Assoc. Director / Director, Clinical Development Operations

About The Position

Requirements

• Scientific Bachelor's a minimum; Master's (MBA/MS) preferred and PhD a plus
• 7+ years in oncology clinical diagnostics/therapeutic trials, with significant time in molecular pathology/genomics in a biotech/pharma/CRO environment.
• Proven experience in leading teams and managing complex operations.
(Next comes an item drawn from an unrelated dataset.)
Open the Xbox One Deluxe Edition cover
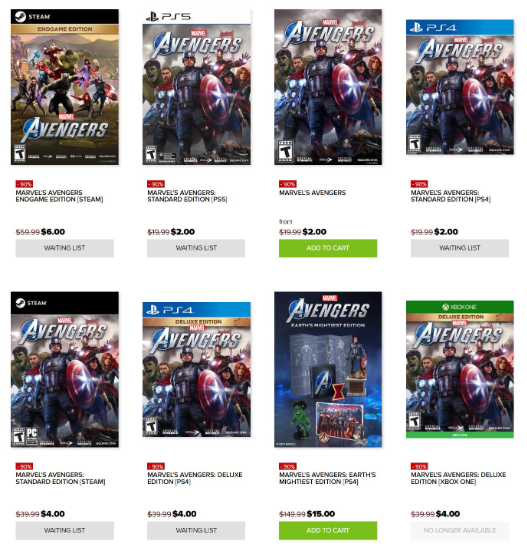 click(460, 369)
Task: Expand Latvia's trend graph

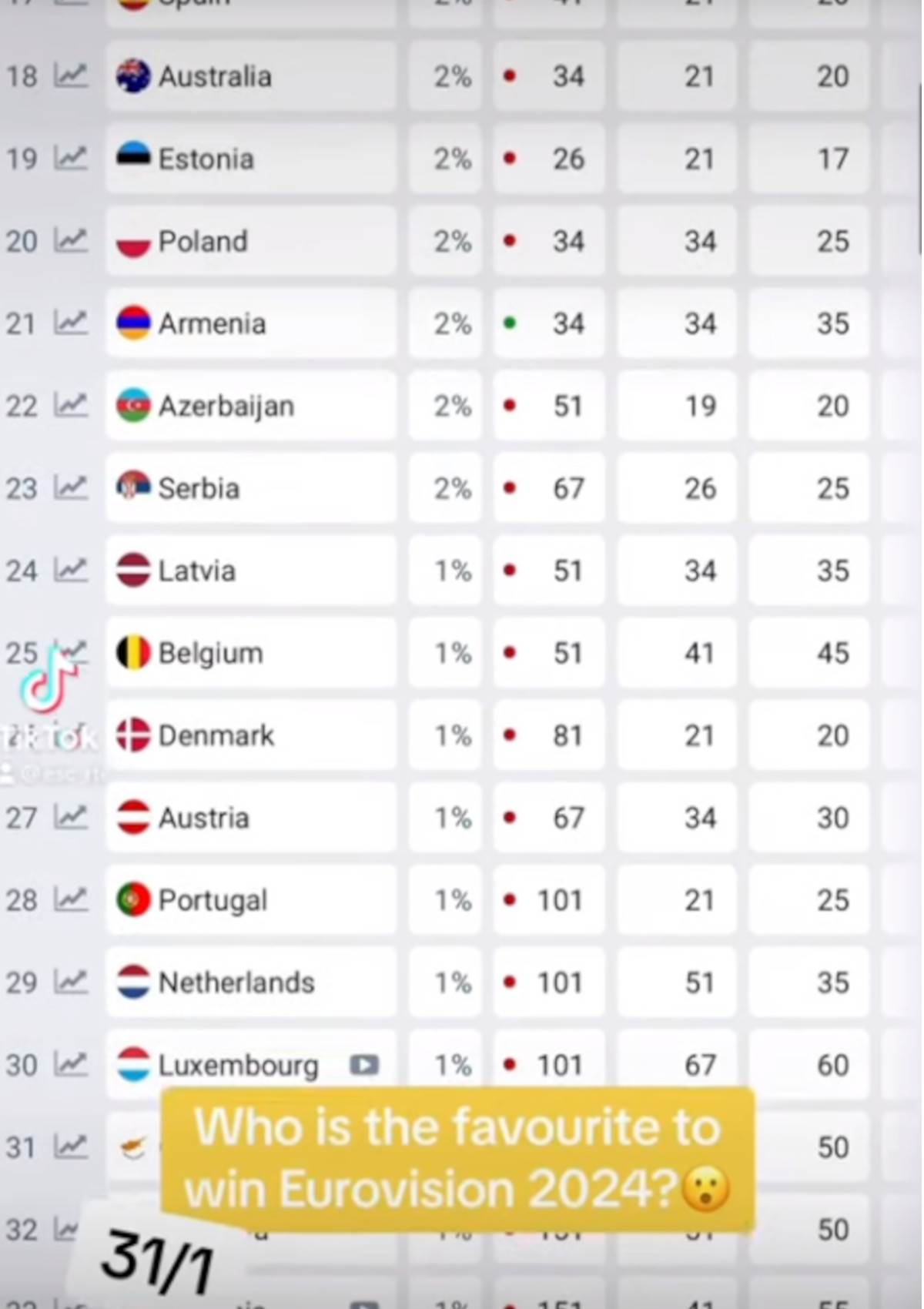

Willingness to perform tactical aspects of clinical operations
• Familiar with all aspects of clinical trial diagnostics operations
• Strong understanding of molecular biology, diagnostics, NGS and oncology. · Regulatory knowledge (CAP, CLIA, IVDR)
• Problem-solving and communication skills, competency in project management tools and MS applications
• Quality assurance, budget management, and performance improvement.

Responsibilities

• Clinical Study Strategy & Oversight
• Partner with the clinical team to design and execute diagnostic clinical studies supporting product development and regulatory submissions.
• Develop and manage study plans, budgets, timelines, and resource allocation.
• Operational Execution
• Oversee day-to-day operations of clinical trials, ensuring adherence to protocols, GCP, and timelines.
• Manage clinical specimen shipping and logistics, sample trackers, and coordination with internal laboratory teams.
• Ensure that documentation and trial activities are audit ready.
• Cross-Functional & Vendor Leadership
• Collaborate cross-functionally with Regulatory, Quality, Medical Affairs, R&D, Lab Ops, Commercial, etc.
• Manage CROs, central labs, and clinical sites, including vendor selection, contract negotiation, and performance oversight.
• Act as the primary operational point of contact for investigators and external collaborators.
• Documentation & Compliance
• Contribute to and review key clinical documents (protocols, SAP’s, ICFs, CRFs, monitoring plans).
• Ensure full regulatory compliance with FDA, ICH-GCP, CLIA, IVDR, and other applicable standards.
• Support audit preparation and response in collaboration with Quality and Regulatory teams.
• Process Development & Continuous Improvement
• Lead initiatives to improve SOPs, systems, and best practices in clinical operations.
• Identify and resolve operational inefficiencies with scalable, diagnostics-appropriate solutions

Benefits

• Competitive Compensation and company wide benefits plan
• Opportunities for career advancement and professional development.
• A collaborative and innovative work environment dedicated to improving oncology outcomes.